Reliable evidence shows that pattern of the Saw U was probably taken from the Chinese instrument and it is very similar to a two stringed Chinese instrument called the hu hu. The saw U was invented since the age of the present Bangkok period (c. 1782) or perhaps from the end of the preceding in the age of Ayudya (c.1700 - 1767). By the end of the 19th century, the Saw U was added to the pi-phat-mai nuam ensemble which uses padded playing sticks and the pi phat derk dam ban which is a special pi phat ensemble in a particular form of theater. From the past Saw U was generally played in pi phat ensemble with other accompanying instruments. Thai people call it “Saw U” because of the characteristic sound that Thai people heard from it.

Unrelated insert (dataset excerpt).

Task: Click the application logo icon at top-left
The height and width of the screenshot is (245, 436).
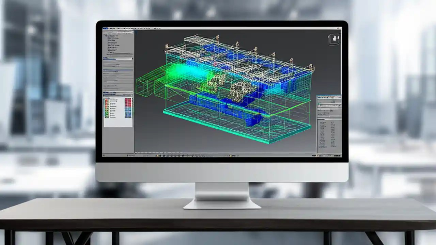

The soundbox is made from a coconut shell that is covered on the open front by cowskin. The saw u is held vertically and has two silk strings that are played with a bow. The bow is between the strings and the player tilts the bow to play each string. The bow is made out of horse tail hair like every other bow and needs to have rosin put on occasionally just like a western stringed instrument. The saw u is a very fragile instrument and is played traditionally on the lap sitting down. The saw u can be played as a solo instrument in some cases but is mainly used for the backbone in some ensembles because of its rich, dark, and mellow tone. The saw u performs its best when playing slow to moderate paced melodies. The sound that the saw u makes is more fit for those types of songs rather than fast paced melodies. The morn (bridge) that rests at the bottom is extremely sensitive and drifts over time, causing changes in tone. The saw u is similar to the Cambodian tro u and was developed by the Chinese into the yehu.